THE PROBLEM. Pictures stay out of this copy; please retype only the lines from the start of the records through the line with "Dúvidas Frequentes (746, 1529)".

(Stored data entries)
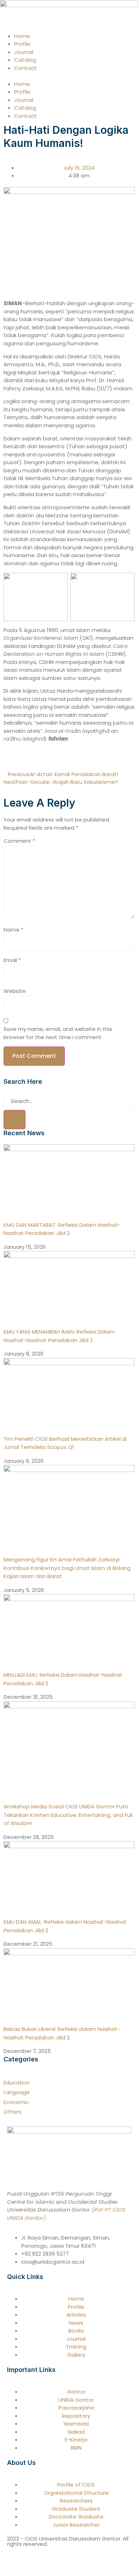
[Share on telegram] (23, 759)
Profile (22, 44)
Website (15, 991)
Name (13, 929)
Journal (23, 52)
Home (22, 36)
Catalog (25, 60)
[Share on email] (34, 759)
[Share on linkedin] (28, 759)
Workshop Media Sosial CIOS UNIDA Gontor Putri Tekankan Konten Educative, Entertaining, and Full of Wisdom (68, 1815)
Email (12, 960)
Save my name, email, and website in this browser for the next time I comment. (58, 1033)
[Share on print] (40, 759)
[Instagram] (69, 2558)
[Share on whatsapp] (17, 759)
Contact (25, 68)
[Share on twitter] (11, 759)
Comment (19, 841)
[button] (69, 76)
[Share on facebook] (6, 759)
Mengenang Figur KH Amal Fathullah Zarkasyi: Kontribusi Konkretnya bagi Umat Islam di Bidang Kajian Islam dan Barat (67, 1568)
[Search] (14, 1119)
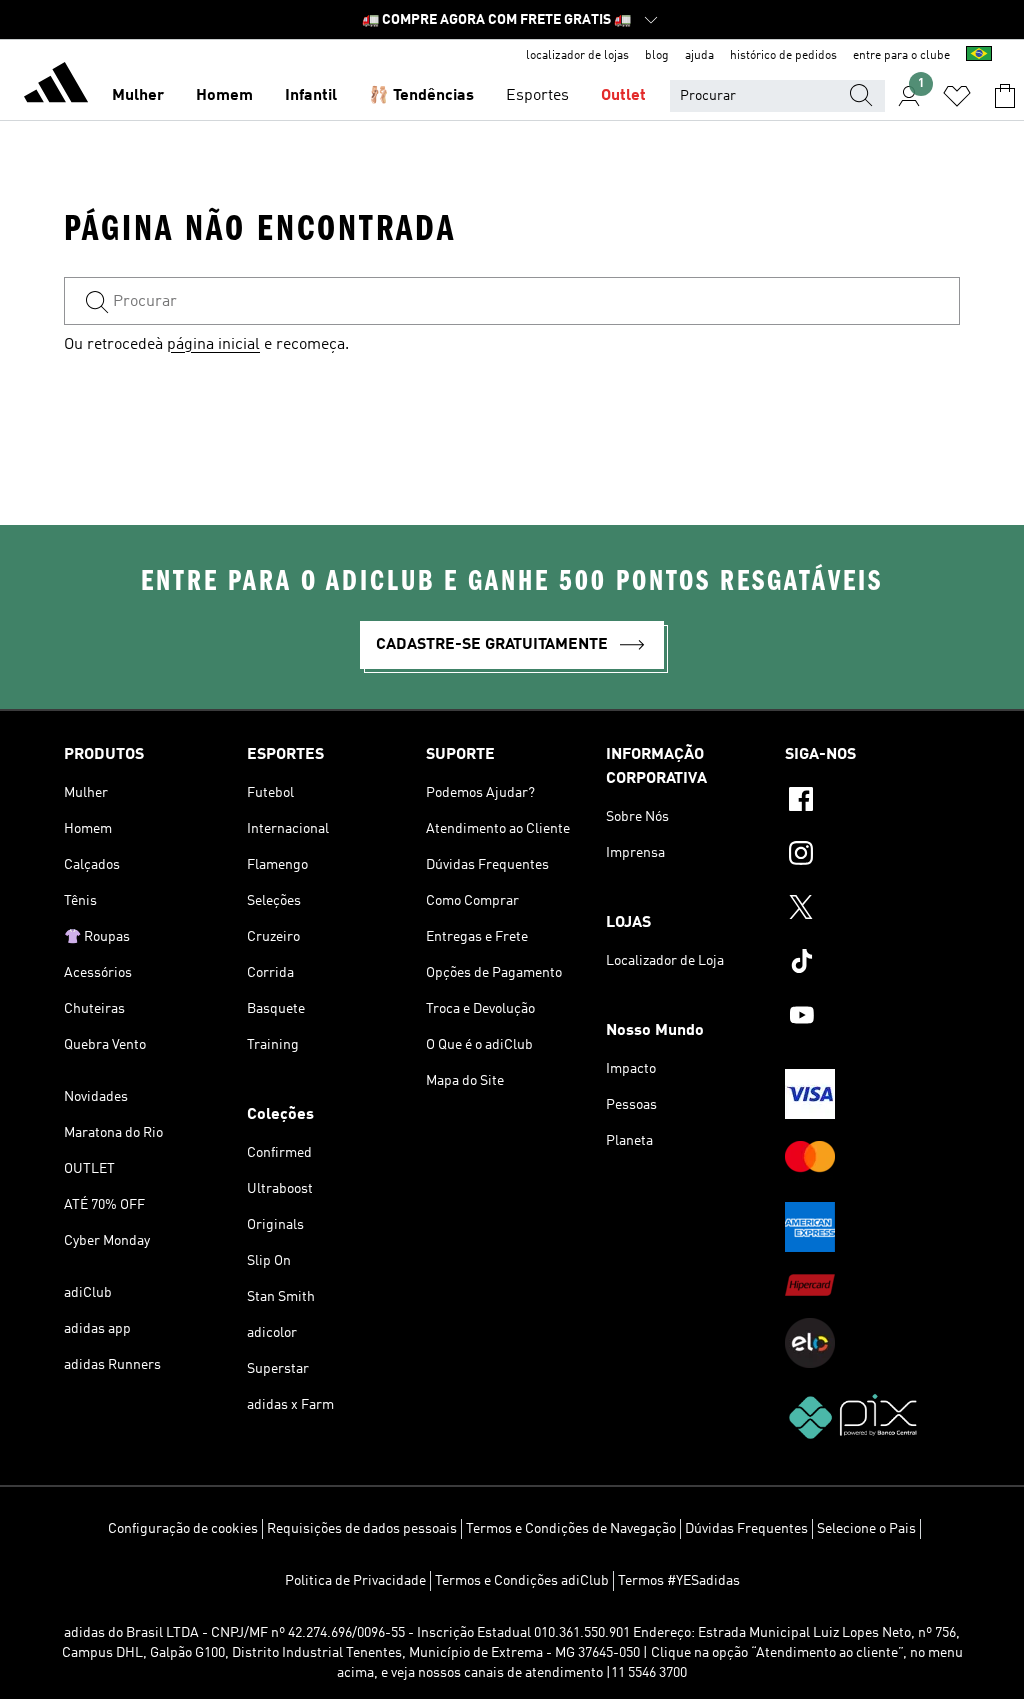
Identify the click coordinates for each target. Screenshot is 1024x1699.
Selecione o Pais (866, 1529)
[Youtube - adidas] (872, 1018)
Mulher (138, 96)
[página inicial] (56, 86)
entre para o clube (901, 56)
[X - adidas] (872, 910)
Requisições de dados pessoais (362, 1529)
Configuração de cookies (183, 1529)
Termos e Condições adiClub (522, 1581)
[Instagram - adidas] (872, 856)
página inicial (213, 345)
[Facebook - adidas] (872, 802)
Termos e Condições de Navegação (571, 1529)
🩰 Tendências (421, 96)
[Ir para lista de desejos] (957, 96)
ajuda (699, 56)
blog (657, 56)
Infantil (311, 96)
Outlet (623, 96)
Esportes (537, 96)
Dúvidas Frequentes (746, 1529)
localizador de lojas (577, 56)
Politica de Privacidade (355, 1581)
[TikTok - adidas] (872, 964)
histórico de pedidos (783, 56)
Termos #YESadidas (679, 1581)
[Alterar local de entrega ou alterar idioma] (979, 56)
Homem (224, 96)
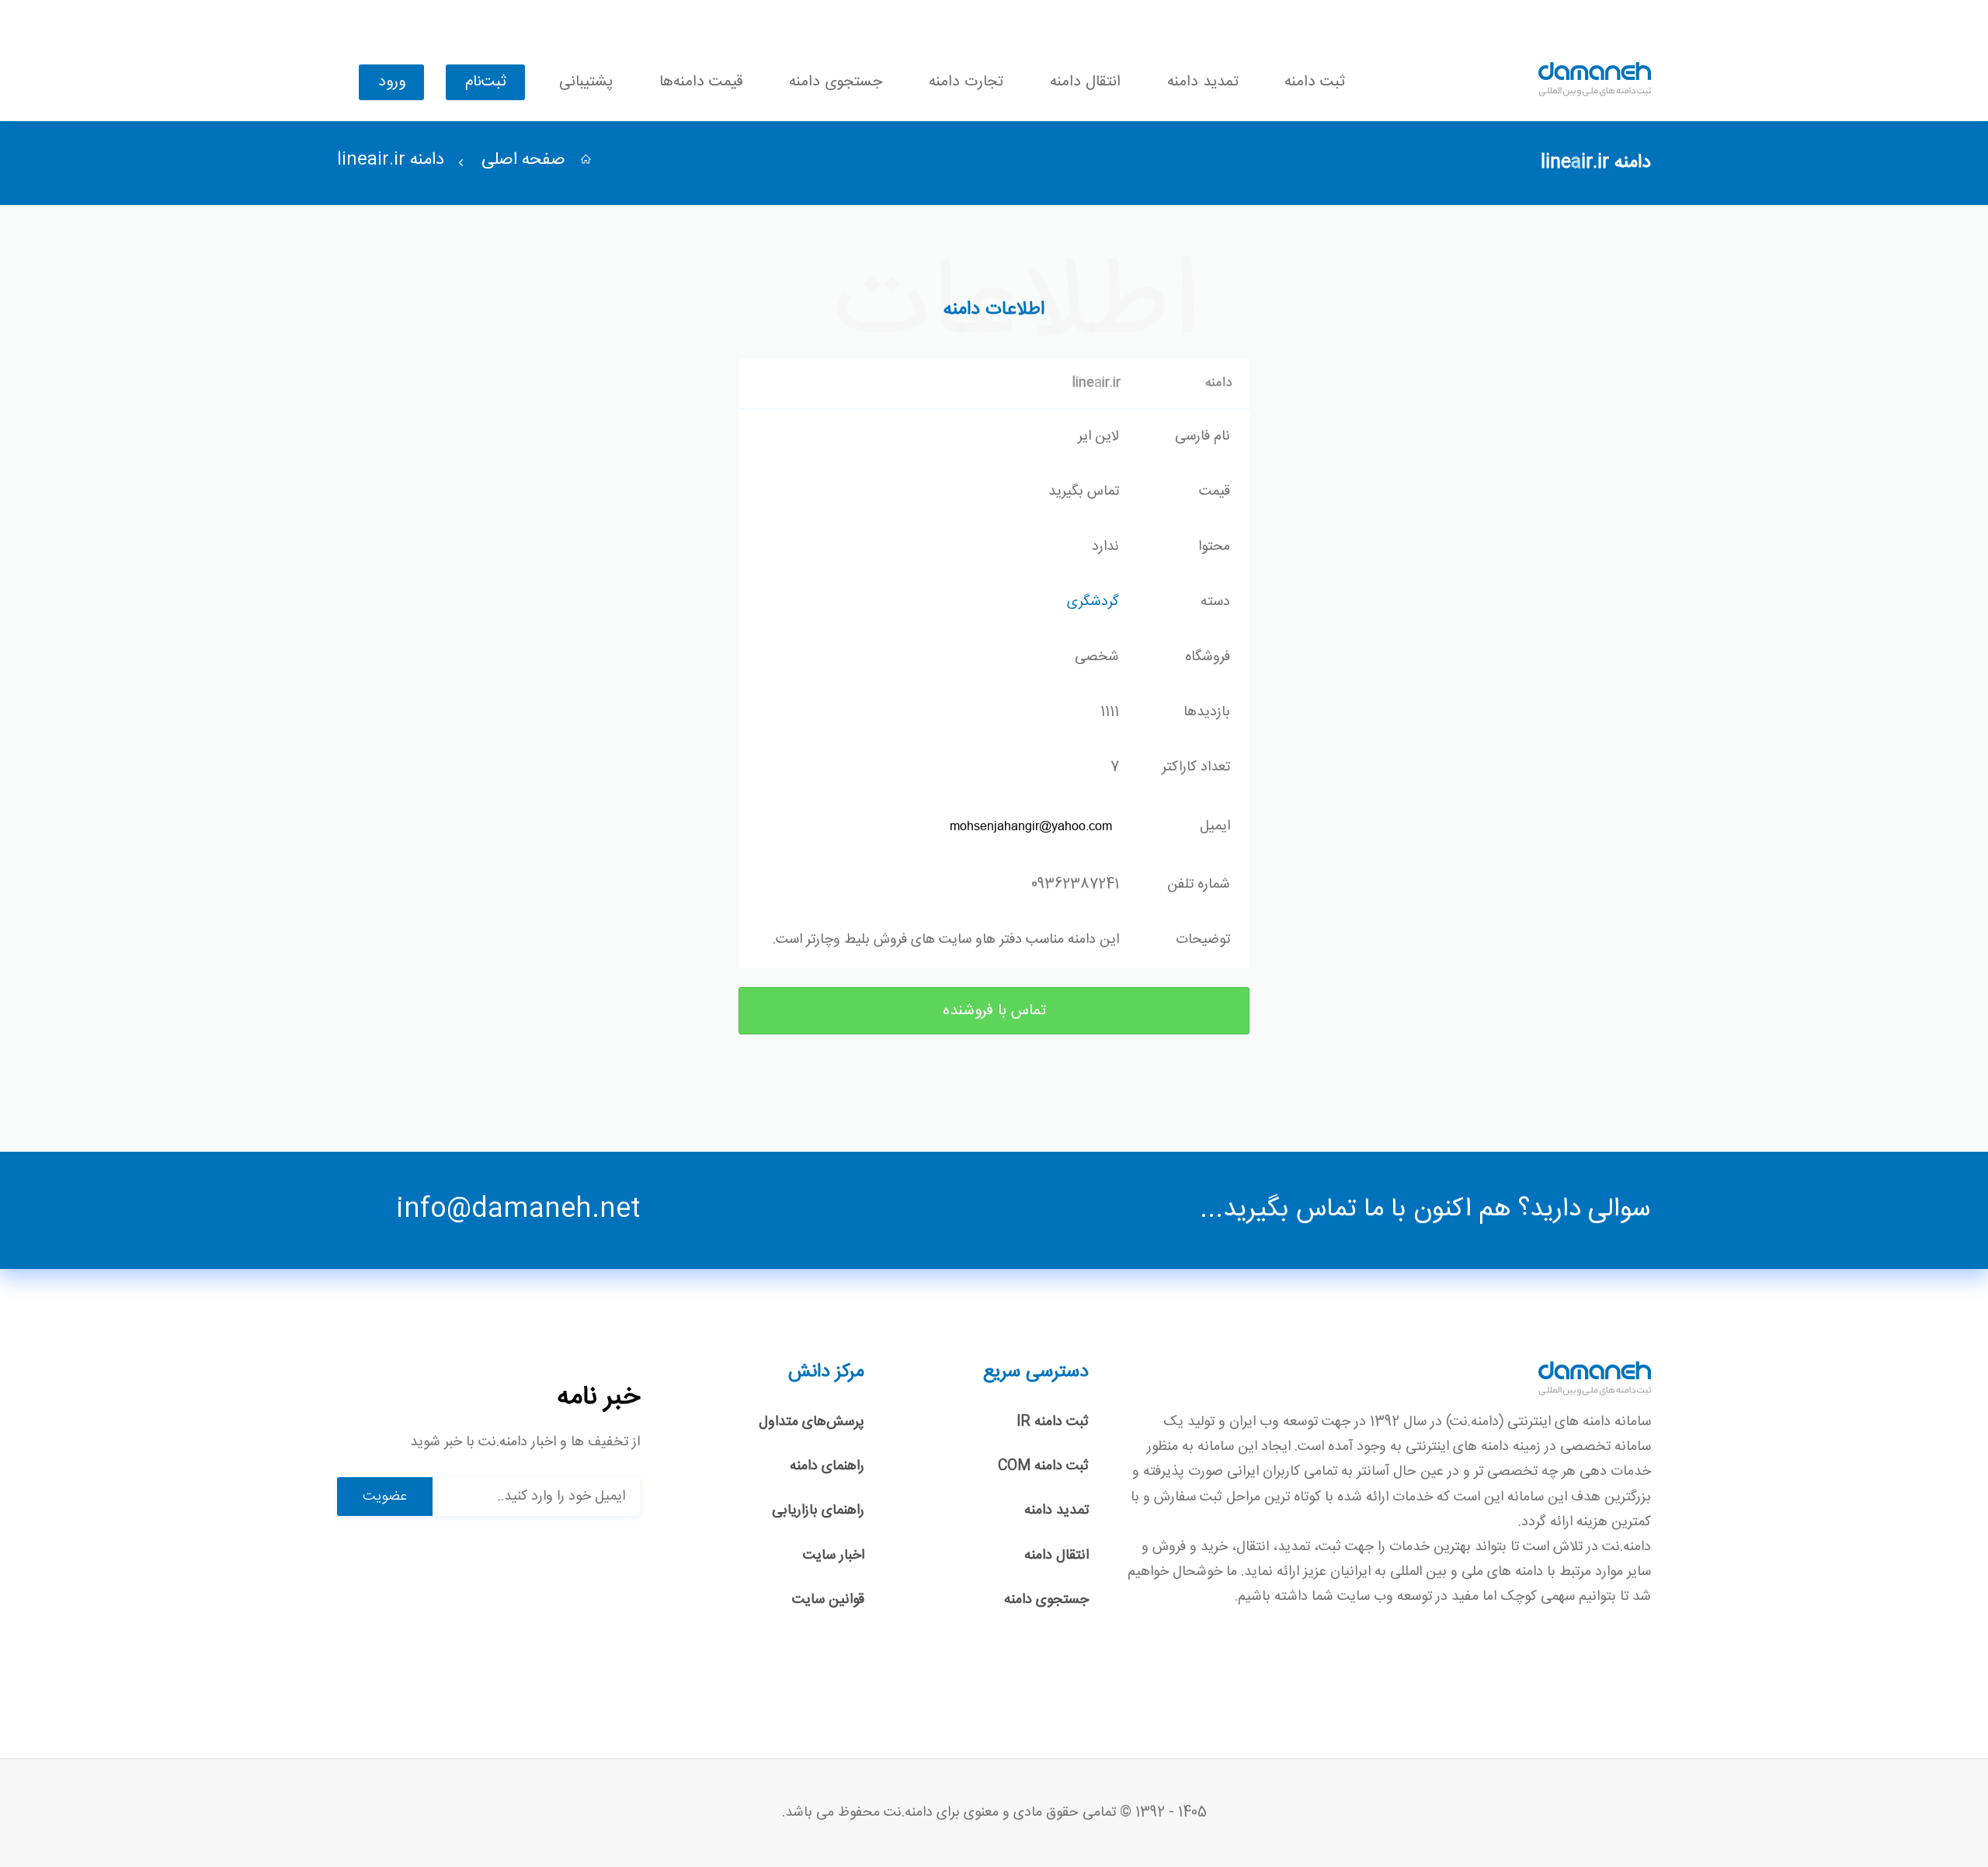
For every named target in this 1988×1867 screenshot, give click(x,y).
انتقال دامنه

TASK SOLUTION.
[Share on telegram] (23, 759)
Profile (22, 44)
Website (15, 991)
Name (13, 929)
Journal (23, 52)
Home (22, 36)
Catalog (25, 60)
[Share on email] (34, 759)
[Share on linkedin] (28, 759)
Workshop Media Sosial CIOS UNIDA Gontor Putri Tekankan Konten Educative, Entertaining, and Full of Wisdom (68, 1815)
Email (12, 960)
Save my name, email, and website in this browser for the next time I comment. (58, 1033)
[Share on print] (40, 759)
[Instagram] (69, 2558)
[Share on whatsapp] (17, 759)
Contact (25, 68)
[Share on twitter] (11, 759)
Comment (19, 841)
[button] (69, 76)
[Share on facebook] (6, 759)
Mengenang Figur KH Amal Fathullah Zarkasyi: Kontribusi Konkretnya bagi Umat Islam di Bidang Kajian Islam dan Barat (67, 1568)
[Search] (14, 1119)
Identify the click coordinates for each target. Screenshot is 1024x1699.
Selecione o Pais (866, 1529)
[Youtube - adidas] (872, 1018)
Mulher (138, 96)
[página inicial] (56, 86)
entre para o clube (901, 56)
[X - adidas] (872, 910)
Requisições de dados pessoais (362, 1529)
Configuração de cookies (183, 1529)
Termos e Condições adiClub (522, 1581)
[Instagram - adidas] (872, 856)
página inicial (213, 345)
[Facebook - adidas] (872, 802)
Termos e Condições de Navegação (571, 1529)
🩰 Tendências (421, 96)
[Ir para lista de desejos] (957, 96)
ajuda (699, 56)
blog (657, 56)
Infantil (311, 96)
Outlet (623, 96)
Esportes (537, 96)
Dúvidas Frequentes (746, 1529)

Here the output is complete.